▸ **Task to complete**
All lines from the first one in the listing below to the one holding "用戶回饋 (168, 1066)", inclusive, are to be copied exactly.

[Material for the task Boundary: Start]

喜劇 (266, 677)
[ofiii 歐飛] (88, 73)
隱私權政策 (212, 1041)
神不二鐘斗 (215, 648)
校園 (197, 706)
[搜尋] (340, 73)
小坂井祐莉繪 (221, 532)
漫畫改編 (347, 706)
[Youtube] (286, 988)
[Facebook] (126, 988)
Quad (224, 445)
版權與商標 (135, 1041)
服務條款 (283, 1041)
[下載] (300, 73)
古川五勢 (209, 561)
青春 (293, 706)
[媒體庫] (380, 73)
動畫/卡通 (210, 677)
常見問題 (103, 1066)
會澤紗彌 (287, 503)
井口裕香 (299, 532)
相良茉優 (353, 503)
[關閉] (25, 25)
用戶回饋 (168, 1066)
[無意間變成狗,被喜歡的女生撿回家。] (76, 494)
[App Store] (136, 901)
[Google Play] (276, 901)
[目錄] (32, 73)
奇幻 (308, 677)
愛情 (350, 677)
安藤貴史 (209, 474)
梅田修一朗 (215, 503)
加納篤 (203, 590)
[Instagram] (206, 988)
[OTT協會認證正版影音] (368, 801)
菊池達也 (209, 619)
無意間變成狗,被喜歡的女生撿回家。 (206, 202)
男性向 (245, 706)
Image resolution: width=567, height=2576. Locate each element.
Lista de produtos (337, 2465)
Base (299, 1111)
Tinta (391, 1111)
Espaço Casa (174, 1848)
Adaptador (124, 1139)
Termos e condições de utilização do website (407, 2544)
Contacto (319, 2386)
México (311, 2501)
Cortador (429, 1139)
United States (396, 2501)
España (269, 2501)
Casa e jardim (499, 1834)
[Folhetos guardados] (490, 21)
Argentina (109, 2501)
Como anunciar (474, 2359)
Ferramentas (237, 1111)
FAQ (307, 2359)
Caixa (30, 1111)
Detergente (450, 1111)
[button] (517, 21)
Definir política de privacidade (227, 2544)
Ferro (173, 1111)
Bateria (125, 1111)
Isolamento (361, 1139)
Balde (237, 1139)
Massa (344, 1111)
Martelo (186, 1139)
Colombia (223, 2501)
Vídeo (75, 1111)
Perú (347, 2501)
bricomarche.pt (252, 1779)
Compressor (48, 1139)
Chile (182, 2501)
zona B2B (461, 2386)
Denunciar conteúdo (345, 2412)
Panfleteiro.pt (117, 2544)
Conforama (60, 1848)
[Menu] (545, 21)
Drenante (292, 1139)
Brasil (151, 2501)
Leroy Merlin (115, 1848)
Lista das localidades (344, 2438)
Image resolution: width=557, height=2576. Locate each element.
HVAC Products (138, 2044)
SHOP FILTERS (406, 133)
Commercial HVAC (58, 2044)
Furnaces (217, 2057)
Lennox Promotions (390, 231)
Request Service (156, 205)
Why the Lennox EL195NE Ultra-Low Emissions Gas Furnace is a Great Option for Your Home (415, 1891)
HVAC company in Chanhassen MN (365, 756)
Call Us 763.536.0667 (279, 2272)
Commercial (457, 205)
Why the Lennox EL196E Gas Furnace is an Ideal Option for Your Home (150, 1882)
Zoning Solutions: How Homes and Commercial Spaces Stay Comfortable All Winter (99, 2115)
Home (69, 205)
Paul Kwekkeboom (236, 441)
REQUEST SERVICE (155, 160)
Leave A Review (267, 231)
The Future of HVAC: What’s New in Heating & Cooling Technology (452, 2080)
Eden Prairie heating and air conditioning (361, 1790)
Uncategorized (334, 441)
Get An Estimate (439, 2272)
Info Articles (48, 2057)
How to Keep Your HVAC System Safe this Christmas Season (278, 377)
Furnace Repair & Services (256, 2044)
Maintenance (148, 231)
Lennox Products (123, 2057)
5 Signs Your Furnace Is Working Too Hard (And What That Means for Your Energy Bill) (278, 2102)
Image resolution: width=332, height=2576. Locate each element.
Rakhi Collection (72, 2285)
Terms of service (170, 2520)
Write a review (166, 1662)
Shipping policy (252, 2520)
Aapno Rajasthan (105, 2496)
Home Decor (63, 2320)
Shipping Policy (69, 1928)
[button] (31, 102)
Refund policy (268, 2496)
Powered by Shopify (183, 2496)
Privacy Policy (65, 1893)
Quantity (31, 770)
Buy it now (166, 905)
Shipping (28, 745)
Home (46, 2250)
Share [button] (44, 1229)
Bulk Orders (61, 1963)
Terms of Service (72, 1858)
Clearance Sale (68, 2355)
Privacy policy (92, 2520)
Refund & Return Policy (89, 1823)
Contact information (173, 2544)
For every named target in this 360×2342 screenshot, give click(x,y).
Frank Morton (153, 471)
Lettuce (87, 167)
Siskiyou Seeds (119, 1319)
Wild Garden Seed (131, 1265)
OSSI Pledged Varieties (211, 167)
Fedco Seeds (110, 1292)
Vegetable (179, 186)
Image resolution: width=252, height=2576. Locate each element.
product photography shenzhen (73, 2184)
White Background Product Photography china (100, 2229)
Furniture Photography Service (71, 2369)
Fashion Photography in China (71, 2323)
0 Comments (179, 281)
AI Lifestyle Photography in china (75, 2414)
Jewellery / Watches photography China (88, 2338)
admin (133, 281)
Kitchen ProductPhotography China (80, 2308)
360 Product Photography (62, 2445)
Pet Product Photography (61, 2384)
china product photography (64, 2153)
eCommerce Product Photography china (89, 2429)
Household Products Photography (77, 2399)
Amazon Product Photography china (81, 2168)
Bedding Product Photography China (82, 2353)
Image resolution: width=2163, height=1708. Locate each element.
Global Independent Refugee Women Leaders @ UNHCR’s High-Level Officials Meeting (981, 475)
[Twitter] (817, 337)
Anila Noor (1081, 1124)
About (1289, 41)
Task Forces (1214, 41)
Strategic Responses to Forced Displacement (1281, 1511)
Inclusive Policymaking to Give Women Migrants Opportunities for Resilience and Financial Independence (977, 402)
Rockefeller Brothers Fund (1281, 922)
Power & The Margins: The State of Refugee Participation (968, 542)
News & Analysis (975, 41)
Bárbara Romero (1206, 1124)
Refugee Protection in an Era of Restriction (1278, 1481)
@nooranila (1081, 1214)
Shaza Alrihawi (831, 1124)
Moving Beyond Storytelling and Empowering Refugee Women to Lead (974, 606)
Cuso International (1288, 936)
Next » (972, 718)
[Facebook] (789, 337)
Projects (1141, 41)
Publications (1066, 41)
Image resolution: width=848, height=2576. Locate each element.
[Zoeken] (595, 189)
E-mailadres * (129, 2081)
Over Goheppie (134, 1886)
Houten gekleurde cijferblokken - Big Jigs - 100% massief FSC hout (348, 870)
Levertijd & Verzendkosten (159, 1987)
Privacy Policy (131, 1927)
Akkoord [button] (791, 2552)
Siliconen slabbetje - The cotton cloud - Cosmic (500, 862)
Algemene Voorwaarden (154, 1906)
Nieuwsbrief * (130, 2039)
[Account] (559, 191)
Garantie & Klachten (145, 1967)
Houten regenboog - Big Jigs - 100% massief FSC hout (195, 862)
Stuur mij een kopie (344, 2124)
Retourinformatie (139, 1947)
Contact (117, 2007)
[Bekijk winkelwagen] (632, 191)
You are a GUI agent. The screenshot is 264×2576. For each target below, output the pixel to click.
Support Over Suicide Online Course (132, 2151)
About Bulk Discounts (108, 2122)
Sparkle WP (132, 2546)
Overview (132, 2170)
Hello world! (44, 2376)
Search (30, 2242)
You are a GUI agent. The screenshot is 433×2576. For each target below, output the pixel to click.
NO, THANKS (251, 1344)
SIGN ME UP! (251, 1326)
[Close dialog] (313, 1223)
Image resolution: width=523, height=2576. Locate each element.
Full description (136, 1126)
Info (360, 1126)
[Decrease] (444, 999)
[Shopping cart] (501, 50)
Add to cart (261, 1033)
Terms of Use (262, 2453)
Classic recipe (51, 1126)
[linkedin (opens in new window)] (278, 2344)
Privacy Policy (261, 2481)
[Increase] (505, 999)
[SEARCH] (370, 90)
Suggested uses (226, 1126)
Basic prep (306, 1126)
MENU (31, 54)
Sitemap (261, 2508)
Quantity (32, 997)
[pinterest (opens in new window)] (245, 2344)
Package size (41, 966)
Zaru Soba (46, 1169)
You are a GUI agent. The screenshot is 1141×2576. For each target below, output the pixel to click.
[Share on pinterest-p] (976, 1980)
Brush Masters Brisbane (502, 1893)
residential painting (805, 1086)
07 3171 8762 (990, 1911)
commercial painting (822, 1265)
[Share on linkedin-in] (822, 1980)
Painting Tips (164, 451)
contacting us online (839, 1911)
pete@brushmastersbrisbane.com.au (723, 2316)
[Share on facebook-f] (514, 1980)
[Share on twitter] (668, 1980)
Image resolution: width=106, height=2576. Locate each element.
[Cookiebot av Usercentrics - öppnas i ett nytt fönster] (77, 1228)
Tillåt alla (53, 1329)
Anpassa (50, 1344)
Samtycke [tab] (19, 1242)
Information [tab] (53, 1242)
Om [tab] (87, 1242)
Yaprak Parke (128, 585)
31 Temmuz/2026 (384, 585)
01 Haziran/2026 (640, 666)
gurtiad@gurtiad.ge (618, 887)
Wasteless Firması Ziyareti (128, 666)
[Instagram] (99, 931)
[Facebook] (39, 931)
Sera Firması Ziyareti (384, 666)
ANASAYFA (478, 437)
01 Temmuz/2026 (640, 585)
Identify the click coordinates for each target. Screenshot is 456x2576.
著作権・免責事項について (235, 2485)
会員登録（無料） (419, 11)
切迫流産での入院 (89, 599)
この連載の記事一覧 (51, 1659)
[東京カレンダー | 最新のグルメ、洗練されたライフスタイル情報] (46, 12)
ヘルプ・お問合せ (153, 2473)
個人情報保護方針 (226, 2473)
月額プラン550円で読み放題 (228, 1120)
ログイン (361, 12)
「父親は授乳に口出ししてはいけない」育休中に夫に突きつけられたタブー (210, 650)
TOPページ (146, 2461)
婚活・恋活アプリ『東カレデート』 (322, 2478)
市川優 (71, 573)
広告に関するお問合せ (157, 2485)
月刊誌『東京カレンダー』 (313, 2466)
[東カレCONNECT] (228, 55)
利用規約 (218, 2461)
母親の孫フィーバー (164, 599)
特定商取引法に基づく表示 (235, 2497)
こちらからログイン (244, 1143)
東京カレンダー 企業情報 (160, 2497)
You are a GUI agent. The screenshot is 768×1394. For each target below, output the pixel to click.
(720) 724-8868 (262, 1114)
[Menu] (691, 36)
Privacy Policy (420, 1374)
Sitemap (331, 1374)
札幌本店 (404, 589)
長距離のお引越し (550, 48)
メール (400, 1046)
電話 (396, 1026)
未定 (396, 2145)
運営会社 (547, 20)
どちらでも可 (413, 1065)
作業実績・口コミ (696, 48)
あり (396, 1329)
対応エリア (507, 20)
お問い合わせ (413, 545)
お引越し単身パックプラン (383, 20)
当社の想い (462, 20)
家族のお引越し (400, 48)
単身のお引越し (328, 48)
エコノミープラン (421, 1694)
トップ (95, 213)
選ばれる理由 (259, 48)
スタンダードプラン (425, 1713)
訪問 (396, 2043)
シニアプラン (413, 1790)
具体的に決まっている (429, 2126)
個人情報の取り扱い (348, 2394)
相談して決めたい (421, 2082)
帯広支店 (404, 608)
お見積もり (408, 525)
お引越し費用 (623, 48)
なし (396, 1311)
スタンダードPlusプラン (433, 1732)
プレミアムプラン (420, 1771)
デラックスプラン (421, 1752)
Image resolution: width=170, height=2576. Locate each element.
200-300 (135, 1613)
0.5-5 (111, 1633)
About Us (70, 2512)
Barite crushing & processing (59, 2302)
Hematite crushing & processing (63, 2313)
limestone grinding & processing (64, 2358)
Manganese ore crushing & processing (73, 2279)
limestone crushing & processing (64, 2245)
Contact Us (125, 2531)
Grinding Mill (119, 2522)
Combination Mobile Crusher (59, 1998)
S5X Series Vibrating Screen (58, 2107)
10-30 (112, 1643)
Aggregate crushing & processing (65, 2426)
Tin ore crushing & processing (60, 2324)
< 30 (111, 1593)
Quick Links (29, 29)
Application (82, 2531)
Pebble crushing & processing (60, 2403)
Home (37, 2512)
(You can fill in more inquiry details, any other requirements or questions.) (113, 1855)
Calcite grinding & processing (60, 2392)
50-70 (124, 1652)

[Material for the task Boundary: End]

▸ **Result of this task**
喜劇 (266, 677)
[ofiii 歐飛] (88, 73)
隱私權政策 (212, 1041)
神不二鐘斗 (215, 648)
校園 (197, 706)
[搜尋] (340, 73)
小坂井祐莉繪 (221, 532)
漫畫改編 (347, 706)
[Youtube] (286, 988)
[Facebook] (126, 988)
Quad (224, 445)
版權與商標 (135, 1041)
服務條款 (283, 1041)
[下載] (300, 73)
古川五勢 (209, 561)
青春 (293, 706)
[媒體庫] (380, 73)
動畫/卡通 (210, 677)
常見問題 (103, 1066)
會澤紗彌 (287, 503)
井口裕香 (299, 532)
相良茉優 (353, 503)
[關閉] (25, 25)
用戶回饋 (168, 1066)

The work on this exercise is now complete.